Description of the task
Output exactly the lines below, starting with the line that has "Click the green" and going on through the line that has "You are a computer-use agent. Image resolution: width=991", both included, and no other lines.

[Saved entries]
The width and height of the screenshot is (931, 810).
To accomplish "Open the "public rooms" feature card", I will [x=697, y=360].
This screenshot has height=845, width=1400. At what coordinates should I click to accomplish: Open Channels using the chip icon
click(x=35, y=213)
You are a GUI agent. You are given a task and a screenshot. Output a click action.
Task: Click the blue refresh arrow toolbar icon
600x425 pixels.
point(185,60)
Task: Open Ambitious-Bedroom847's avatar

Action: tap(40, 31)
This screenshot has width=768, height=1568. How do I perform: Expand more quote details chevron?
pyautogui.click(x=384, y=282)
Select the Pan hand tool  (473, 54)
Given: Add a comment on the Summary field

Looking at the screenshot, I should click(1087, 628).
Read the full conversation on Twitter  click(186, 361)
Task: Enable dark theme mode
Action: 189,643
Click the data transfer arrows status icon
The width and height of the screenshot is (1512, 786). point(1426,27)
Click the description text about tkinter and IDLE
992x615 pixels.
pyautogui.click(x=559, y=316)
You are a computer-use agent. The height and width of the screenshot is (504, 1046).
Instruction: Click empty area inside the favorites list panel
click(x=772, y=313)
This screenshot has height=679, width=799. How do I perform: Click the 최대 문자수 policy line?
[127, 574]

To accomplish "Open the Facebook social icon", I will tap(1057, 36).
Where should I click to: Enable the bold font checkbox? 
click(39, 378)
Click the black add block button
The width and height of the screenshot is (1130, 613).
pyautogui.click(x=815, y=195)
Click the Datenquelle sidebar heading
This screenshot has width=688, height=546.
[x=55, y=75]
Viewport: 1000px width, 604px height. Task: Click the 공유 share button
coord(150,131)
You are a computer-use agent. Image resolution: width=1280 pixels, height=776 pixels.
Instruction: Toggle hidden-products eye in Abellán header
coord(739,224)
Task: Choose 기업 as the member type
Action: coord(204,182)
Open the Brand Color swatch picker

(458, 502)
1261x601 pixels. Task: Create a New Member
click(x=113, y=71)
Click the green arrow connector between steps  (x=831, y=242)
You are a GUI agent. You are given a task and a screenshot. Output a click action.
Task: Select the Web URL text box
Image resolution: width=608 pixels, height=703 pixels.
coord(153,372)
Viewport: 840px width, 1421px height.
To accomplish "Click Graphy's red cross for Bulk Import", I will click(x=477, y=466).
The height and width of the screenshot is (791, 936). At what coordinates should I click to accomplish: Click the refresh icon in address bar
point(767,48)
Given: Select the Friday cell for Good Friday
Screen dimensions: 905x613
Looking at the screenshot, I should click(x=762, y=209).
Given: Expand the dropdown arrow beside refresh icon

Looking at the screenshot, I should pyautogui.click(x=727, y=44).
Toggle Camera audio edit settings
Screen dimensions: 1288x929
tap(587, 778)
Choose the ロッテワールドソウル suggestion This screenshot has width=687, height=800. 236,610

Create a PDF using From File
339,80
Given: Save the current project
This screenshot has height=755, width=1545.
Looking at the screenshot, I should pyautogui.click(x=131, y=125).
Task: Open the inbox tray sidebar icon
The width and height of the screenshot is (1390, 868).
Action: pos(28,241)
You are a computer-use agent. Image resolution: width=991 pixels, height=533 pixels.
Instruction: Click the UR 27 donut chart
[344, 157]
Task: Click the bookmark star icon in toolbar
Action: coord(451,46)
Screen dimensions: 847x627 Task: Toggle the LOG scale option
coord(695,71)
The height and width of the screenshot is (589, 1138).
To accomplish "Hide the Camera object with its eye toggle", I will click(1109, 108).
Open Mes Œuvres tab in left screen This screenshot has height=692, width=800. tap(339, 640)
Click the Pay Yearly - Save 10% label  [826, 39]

Task answer
Click the green arrow connector between steps  (x=831, y=242)
You are a GUI agent. You are given a task and a screenshot. Output a click action.
Task: Select the Web URL text box
Image resolution: width=608 pixels, height=703 pixels.
coord(153,372)
Viewport: 840px width, 1421px height.
To accomplish "Click Graphy's red cross for Bulk Import", I will click(x=477, y=466).
The height and width of the screenshot is (791, 936). At what coordinates should I click to accomplish: Click the refresh icon in address bar
point(767,48)
Given: Select the Friday cell for Good Friday
Screen dimensions: 905x613
Looking at the screenshot, I should click(x=762, y=209).
Given: Expand the dropdown arrow beside refresh icon

Looking at the screenshot, I should pyautogui.click(x=727, y=44).
Toggle Camera audio edit settings
Screen dimensions: 1288x929
tap(587, 778)
Choose the ロッテワールドソウル suggestion This screenshot has width=687, height=800. 236,610

Create a PDF using From File
339,80
Given: Save the current project
This screenshot has height=755, width=1545.
Looking at the screenshot, I should pyautogui.click(x=131, y=125).
Task: Open the inbox tray sidebar icon
The width and height of the screenshot is (1390, 868).
Action: pos(28,241)
You are a computer-use agent. Image resolution: width=991 pixels, height=533 pixels.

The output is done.